> [WHAT THIS TASK INVOLVES]:
Your answer must match the data word for word.

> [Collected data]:
++++++++
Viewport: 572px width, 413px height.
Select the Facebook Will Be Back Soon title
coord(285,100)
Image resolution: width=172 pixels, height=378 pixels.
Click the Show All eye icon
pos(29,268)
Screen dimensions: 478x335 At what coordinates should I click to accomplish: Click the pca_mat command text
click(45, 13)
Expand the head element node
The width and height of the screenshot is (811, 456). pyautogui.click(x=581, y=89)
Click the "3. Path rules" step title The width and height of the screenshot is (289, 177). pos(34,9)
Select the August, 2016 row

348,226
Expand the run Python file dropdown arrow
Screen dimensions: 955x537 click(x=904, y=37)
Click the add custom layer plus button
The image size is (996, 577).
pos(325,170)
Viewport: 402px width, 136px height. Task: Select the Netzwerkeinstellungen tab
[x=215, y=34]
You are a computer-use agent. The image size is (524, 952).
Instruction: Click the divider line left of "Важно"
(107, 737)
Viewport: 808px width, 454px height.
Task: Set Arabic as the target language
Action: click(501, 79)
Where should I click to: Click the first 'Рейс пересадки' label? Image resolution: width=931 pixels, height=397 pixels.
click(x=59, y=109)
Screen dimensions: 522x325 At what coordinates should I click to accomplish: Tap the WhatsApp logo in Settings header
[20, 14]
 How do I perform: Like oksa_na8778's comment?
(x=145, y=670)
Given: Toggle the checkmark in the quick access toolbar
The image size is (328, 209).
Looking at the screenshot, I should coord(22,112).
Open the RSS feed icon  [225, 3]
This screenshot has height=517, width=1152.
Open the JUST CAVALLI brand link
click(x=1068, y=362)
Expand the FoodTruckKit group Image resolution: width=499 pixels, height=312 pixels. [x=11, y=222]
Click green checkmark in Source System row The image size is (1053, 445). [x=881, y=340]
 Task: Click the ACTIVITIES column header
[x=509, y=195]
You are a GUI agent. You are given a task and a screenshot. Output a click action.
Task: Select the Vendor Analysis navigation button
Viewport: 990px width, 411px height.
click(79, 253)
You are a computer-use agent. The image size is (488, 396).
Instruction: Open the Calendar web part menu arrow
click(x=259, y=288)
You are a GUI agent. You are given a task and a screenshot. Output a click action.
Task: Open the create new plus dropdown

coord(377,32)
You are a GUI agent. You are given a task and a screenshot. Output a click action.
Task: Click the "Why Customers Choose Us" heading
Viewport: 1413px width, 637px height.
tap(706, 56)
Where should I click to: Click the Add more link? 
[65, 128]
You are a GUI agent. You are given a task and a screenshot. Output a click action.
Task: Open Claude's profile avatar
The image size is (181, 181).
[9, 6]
++++++++
> [TASK RESPONSE]:
Viewport: 572px width, 413px height.
Select the Facebook Will Be Back Soon title
coord(285,100)
Image resolution: width=172 pixels, height=378 pixels.
Click the Show All eye icon
pos(29,268)
Screen dimensions: 478x335 At what coordinates should I click to accomplish: Click the pca_mat command text
click(45, 13)
Expand the head element node
The width and height of the screenshot is (811, 456). pyautogui.click(x=581, y=89)
Click the "3. Path rules" step title The width and height of the screenshot is (289, 177). pos(34,9)
Select the August, 2016 row

348,226
Expand the run Python file dropdown arrow
Screen dimensions: 955x537 click(x=904, y=37)
Click the add custom layer plus button
The image size is (996, 577).
pos(325,170)
Viewport: 402px width, 136px height. Task: Select the Netzwerkeinstellungen tab
[x=215, y=34]
You are a computer-use agent. The image size is (524, 952).
Instruction: Click the divider line left of "Важно"
(107, 737)
Viewport: 808px width, 454px height.
Task: Set Arabic as the target language
Action: click(501, 79)
Where should I click to: Click the first 'Рейс пересадки' label? Image resolution: width=931 pixels, height=397 pixels.
click(x=59, y=109)
Screen dimensions: 522x325 At what coordinates should I click to accomplish: Tap the WhatsApp logo in Settings header
[20, 14]
 How do I perform: Like oksa_na8778's comment?
(x=145, y=670)
Given: Toggle the checkmark in the quick access toolbar
The image size is (328, 209).
Looking at the screenshot, I should coord(22,112).
Open the RSS feed icon  [225, 3]
This screenshot has height=517, width=1152.
Open the JUST CAVALLI brand link
click(x=1068, y=362)
Expand the FoodTruckKit group Image resolution: width=499 pixels, height=312 pixels. [x=11, y=222]
Click green checkmark in Source System row The image size is (1053, 445). [x=881, y=340]
 Task: Click the ACTIVITIES column header
[x=509, y=195]
You are a GUI agent. You are given a task and a screenshot. Output a click action.
Task: Select the Vendor Analysis navigation button
Viewport: 990px width, 411px height.
click(79, 253)
You are a computer-use agent. The image size is (488, 396).
Instruction: Open the Calendar web part menu arrow
click(x=259, y=288)
You are a GUI agent. You are given a task and a screenshot. Output a click action.
Task: Open the create new plus dropdown

coord(377,32)
You are a GUI agent. You are given a task and a screenshot. Output a click action.
Task: Click the "Why Customers Choose Us" heading
Viewport: 1413px width, 637px height.
tap(706, 56)
Where should I click to: Click the Add more link? 
[65, 128]
You are a GUI agent. You are given a task and a screenshot. Output a click action.
Task: Open Claude's profile avatar
The image size is (181, 181).
[9, 6]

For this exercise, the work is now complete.